En realidad no la había olvidado sino que estaba escondida en los pliegues de su alma, en un pasadizo oculto que no cesaba de allanar con paciencia y fuerte compromiso con sus responsabilidades. Pero cuando la vio, después de un año, el depósito de su alma estalló y las llamas subieron hasta que abrasaron toda su alma. Sintió suplicio, abatimiento, desesperación y el orgullo asesinado. Experimentó la derrota y el suplicio dos veces en una sola batalla finalizada. Sintió que se mareaba y empezó a hablarse a sí mismo muy enfadado. Sabía muy bien por qué lo había llamado. Lo había convocado para asegurarse de su fidelidad, para estar tranquila por su dueño y querido señor. Por eso había fingido amistad y acercamiento. Qué curioso que Rhadopis, que había sido libertina y dura, se hubiera vuelto seria y estuviera aprendiendo lo que era el amor y la naturaleza de sus miedos y dolores. Temía la traición de Tahu que hasta hace poco se adhería al calzado de ella como el polvo; luego lo había sacudido con asco y aburrimiento. ¡Malditos sean el cielo y la tierra! ¡Maldito sea todo el mundo! Él sentía una desesperación mortal, una cólera asesina y un odio asfixiante que trituraba su alma titánica. Solía enfadarse de una manera loca y devastadora, y su sangre se encendía como una hoguera. Se tapaba los oídos y casi no oía nada, y se emborrachaba para ver la vida como una llama roja.

Apenas la embarcación atracó junto a las escaleras del palacio faraónico, salió apresuradamente. Anduvo tambaleándose por el jardín, sin prestar atención a los saludos de los soldados, y se dirigió a la sala del comandante de guardia de los cuarteles. Mientras caminaba lo paró el visir, Sufajatib, el cual volvía del pabellón real. El visir lo recibió con una sonrisa pero Tahu se quedó inmóvil frente a él como si no lo conociera. Sufajatib se asombró por su inmutabilidad y le preguntó:

—¿Cómo estáis, comandante Tahu?

—¿Yo?… Como un león caído en una trampa… o como una tortuga reposando encima de un horno encendido —replicó Tahu con una extraña rapidez.

Sufajatib pareció no entender y preguntó:

—¿Qué estáis diciendo? ¿Qué relación hay entre el león y la tortuga, la trampa y el horno?

Tahu respondió sin dejar su estupor:

—La tortuga vive durante largo tiempo, se mueve lentamente y lleva una pesada carga. En cuanto al león, se contrae, ruge, salta violentamente y acaba con su presa.

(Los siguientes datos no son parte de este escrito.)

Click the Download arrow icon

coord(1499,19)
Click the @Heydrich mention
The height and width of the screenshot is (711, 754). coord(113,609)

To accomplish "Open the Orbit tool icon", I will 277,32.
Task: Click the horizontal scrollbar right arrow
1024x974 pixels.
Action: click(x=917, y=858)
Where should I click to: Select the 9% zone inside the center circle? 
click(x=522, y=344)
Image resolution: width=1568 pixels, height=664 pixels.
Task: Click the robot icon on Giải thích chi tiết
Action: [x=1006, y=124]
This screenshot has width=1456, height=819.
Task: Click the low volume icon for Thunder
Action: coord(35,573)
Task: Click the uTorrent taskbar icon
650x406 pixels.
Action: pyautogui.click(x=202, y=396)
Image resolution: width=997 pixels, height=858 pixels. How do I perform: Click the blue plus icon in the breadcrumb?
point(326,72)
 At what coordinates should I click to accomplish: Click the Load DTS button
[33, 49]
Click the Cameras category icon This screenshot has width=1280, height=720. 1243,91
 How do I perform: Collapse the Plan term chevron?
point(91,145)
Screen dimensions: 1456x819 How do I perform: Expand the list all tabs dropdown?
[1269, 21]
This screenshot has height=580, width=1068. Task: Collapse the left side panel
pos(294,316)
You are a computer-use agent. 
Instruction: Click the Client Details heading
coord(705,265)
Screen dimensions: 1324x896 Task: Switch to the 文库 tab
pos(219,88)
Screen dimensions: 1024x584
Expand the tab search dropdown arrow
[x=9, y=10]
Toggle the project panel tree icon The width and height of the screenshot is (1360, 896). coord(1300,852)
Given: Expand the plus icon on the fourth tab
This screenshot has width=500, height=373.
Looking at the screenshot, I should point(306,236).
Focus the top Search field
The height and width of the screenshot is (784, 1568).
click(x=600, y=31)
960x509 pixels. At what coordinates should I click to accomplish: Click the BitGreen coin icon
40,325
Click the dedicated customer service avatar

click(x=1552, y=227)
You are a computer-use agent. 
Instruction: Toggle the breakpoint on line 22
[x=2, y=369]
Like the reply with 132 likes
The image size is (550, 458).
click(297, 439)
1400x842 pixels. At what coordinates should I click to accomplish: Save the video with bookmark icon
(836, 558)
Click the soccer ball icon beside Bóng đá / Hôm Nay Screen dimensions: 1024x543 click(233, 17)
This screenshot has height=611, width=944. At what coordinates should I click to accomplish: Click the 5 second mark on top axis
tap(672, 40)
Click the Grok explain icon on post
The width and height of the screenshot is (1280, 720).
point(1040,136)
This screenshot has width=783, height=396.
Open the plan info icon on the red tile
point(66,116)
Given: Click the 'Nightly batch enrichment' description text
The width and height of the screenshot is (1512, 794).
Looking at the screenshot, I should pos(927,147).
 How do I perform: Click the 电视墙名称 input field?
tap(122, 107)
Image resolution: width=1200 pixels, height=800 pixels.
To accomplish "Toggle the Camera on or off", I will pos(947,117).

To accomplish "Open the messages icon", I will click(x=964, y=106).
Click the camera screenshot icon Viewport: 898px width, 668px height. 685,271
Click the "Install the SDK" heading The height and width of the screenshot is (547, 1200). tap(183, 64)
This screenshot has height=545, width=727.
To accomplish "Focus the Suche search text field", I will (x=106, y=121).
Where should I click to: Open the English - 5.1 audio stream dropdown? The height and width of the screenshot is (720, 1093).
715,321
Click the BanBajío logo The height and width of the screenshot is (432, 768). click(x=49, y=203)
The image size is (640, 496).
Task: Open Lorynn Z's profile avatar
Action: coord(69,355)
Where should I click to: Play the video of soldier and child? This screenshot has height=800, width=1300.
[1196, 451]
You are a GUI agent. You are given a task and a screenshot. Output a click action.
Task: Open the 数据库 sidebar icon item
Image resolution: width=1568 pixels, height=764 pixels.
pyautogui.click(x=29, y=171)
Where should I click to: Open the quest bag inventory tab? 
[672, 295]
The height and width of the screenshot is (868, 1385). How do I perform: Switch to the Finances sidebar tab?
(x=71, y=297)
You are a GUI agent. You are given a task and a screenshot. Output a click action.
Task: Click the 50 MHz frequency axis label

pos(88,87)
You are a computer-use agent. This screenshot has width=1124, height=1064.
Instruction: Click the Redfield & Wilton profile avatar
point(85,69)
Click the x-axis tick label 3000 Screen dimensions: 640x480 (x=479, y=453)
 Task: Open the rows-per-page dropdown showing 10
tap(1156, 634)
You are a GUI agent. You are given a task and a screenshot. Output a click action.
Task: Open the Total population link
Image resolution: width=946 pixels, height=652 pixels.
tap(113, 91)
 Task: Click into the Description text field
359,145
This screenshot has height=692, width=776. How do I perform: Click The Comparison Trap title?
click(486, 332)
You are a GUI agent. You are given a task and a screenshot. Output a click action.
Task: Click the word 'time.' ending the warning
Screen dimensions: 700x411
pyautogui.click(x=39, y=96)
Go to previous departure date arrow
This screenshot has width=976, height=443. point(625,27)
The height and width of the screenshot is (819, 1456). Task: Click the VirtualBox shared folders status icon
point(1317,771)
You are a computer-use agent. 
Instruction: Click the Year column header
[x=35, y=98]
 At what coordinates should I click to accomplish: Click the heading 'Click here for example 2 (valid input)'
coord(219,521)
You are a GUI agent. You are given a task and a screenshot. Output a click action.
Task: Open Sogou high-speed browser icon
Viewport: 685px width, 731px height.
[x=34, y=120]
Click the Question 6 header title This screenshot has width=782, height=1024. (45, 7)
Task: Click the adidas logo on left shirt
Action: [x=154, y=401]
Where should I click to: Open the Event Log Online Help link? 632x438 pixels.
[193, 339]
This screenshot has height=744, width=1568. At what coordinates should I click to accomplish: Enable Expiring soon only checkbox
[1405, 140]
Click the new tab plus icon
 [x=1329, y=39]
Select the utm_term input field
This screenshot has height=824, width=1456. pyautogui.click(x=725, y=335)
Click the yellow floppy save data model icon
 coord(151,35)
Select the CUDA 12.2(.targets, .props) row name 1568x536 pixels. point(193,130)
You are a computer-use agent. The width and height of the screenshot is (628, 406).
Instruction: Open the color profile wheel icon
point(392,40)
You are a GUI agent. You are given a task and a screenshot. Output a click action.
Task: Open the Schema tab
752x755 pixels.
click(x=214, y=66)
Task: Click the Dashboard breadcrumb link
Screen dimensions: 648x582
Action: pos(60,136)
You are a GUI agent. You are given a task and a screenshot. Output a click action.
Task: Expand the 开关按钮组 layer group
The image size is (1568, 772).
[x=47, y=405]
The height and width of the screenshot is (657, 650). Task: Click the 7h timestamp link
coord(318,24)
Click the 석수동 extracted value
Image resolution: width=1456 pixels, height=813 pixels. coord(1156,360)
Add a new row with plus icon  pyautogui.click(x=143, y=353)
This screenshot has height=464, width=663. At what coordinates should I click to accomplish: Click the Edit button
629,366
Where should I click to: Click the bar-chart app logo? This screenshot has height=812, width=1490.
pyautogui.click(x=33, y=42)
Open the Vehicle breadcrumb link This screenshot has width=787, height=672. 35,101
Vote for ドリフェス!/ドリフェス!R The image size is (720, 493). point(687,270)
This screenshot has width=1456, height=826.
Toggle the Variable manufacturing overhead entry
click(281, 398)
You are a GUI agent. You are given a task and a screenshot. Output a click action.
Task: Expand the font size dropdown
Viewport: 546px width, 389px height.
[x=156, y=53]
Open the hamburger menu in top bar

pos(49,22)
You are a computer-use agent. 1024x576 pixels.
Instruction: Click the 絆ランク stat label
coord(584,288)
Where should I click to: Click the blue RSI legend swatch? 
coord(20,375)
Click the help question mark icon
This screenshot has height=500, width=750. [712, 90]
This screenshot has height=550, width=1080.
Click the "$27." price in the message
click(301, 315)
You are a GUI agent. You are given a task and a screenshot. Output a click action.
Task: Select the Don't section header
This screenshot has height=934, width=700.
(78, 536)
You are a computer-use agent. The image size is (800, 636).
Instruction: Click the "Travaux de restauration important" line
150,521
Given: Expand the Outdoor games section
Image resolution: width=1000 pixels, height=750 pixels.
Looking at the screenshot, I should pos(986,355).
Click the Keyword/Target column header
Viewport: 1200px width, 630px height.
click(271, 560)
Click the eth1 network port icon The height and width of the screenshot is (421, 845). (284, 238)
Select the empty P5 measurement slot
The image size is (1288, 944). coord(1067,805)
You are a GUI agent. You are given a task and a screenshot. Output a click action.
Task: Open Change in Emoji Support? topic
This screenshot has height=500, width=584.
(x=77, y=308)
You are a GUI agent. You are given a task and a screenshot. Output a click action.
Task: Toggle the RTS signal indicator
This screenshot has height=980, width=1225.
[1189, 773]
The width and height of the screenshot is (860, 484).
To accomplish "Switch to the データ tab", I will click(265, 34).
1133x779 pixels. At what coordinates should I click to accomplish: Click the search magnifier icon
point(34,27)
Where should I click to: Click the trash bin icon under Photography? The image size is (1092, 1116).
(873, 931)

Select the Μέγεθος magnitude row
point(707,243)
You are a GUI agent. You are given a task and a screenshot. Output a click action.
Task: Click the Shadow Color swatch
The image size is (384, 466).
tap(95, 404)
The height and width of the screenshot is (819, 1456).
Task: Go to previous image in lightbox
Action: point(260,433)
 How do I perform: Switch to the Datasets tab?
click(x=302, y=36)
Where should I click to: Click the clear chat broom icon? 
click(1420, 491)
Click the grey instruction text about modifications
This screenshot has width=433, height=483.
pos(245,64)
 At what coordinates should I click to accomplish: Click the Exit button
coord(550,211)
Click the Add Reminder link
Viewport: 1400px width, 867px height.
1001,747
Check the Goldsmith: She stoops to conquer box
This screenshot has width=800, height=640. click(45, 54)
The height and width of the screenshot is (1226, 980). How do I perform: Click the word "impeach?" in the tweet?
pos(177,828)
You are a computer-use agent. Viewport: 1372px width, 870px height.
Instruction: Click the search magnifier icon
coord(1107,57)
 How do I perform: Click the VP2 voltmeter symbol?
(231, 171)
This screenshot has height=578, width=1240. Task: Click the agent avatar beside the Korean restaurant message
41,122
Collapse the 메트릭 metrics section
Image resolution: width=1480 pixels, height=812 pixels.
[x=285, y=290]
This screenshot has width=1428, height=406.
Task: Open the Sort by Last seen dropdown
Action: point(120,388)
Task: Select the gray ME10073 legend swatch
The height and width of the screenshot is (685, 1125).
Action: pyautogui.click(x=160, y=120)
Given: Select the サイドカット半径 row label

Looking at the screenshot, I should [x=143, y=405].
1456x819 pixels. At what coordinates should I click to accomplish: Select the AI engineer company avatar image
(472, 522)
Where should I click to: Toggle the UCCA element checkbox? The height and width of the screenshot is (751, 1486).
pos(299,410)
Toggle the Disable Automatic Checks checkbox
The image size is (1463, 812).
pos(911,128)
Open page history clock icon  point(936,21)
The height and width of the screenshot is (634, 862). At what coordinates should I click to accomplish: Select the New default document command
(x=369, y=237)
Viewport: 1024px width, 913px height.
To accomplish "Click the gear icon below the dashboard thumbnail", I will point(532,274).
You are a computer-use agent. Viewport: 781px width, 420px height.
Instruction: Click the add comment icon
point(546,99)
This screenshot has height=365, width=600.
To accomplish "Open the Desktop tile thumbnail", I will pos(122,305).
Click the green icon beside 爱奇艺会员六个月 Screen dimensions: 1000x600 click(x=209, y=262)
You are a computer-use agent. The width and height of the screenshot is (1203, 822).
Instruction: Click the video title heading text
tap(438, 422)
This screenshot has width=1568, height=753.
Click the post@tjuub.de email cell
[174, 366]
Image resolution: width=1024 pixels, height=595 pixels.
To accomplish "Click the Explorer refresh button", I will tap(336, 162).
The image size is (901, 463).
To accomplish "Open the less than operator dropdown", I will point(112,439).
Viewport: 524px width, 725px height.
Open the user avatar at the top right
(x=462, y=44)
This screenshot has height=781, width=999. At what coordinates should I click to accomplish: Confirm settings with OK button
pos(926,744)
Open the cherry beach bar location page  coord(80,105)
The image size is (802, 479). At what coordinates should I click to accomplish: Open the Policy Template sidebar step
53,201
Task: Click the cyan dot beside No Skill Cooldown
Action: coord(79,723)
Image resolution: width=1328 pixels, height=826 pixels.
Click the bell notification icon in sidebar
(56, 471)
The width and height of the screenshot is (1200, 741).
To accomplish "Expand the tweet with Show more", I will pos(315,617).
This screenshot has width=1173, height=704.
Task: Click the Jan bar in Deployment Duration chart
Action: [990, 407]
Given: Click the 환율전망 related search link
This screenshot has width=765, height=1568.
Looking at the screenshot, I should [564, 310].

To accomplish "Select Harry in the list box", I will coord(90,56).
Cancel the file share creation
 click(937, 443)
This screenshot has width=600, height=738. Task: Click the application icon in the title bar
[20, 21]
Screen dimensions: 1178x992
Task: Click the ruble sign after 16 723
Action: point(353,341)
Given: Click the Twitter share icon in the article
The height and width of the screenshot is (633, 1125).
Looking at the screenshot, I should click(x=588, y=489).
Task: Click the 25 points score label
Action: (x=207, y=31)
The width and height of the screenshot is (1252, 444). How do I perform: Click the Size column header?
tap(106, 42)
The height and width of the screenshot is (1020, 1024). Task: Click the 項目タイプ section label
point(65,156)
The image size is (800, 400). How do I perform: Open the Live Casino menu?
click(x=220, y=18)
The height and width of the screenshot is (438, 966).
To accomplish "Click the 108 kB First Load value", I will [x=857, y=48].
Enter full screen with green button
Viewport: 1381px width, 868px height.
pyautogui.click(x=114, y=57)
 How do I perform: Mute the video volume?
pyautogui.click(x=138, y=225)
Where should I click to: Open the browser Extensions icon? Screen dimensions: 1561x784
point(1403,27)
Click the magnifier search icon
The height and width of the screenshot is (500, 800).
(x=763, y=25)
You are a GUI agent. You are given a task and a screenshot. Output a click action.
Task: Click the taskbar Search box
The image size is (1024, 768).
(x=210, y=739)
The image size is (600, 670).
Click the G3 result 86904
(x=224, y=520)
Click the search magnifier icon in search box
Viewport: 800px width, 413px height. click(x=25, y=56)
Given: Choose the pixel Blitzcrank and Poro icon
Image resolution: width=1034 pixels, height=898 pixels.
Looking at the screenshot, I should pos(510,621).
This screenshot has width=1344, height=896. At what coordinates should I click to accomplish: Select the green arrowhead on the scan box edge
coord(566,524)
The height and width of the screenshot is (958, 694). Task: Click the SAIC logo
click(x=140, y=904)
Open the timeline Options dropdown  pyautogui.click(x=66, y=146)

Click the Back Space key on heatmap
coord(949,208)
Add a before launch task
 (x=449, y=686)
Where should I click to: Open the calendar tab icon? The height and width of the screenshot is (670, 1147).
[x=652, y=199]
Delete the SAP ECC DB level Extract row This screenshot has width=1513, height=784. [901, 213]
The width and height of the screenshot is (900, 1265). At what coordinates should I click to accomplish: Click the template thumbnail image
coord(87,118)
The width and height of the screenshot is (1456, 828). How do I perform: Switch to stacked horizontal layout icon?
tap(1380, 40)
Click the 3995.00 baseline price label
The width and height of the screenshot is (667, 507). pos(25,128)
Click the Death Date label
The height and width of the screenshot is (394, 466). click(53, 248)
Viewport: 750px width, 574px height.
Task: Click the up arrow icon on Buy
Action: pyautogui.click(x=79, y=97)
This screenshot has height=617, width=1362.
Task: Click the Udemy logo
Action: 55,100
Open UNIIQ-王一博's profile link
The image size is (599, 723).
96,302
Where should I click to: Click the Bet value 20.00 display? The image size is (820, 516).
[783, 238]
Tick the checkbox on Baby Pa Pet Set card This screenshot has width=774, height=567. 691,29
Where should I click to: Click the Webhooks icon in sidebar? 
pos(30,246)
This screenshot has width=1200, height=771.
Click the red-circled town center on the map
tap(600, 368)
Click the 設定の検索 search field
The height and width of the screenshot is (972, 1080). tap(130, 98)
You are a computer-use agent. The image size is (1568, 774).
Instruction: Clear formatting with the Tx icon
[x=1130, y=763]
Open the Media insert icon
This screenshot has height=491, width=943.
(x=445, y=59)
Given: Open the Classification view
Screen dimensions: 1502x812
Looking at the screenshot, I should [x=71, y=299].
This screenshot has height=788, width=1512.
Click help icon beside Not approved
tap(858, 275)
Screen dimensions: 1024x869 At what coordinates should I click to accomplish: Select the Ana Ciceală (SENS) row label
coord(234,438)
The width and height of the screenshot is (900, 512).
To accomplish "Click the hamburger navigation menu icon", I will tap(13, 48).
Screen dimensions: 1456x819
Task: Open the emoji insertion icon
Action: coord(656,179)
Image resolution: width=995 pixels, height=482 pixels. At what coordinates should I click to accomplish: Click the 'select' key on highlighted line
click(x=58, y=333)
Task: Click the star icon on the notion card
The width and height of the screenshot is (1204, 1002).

El hombre lo miró fijamente a la cara y le preguntó:

—¿Estáis enfadado?… No es así como solía veros.

—Estoy enfadado. ¿Cómo negarlo, gran hombre? Yo soy Tahu, hijo de la guerra y de la lucha… ¡Ay! Cómo aguanta el mundo esa paz pesada. Los dioses de la muerte están sedientos y un día he de satisfacer su sed.

Sufajatib asintió con la cabeza, como si hubiera entendido, luego dijo:

—¡Ah! Ahora entiendo, comandante. Es el vino añejo de Maryut.

—No, no y no —replicó Tahu serio—. La verdad es que tomé una copa de sangre. Luego me di cuenta de que era sangre de un ser maligno. Mi sangre se adulteró. Las cosas se complicaron aún más cuando encontré de camino aquí al dios del bien durmiendo en la pradera. Le hinqué la espada en el corazón… ¡A la lucha!…, la sangre es bebida de valientes.

Sufajatib agregó asombrado:

—Es el vino, sin duda, y tenéis que volver en seguida a vuestro palacio.

Pero Tahu se encogió de hombros y dijo:

—Cuidado, cuidado, visir. Ojo con la sangre adulterada, pues es el propio veneno. Ya se ha agotado la paciencia de la tortuga y saltará el león.

Cuando hubo dicho eso, se marchó desesperado, dejando a Sufajatib sumido en el desconcierto y la extrañeza.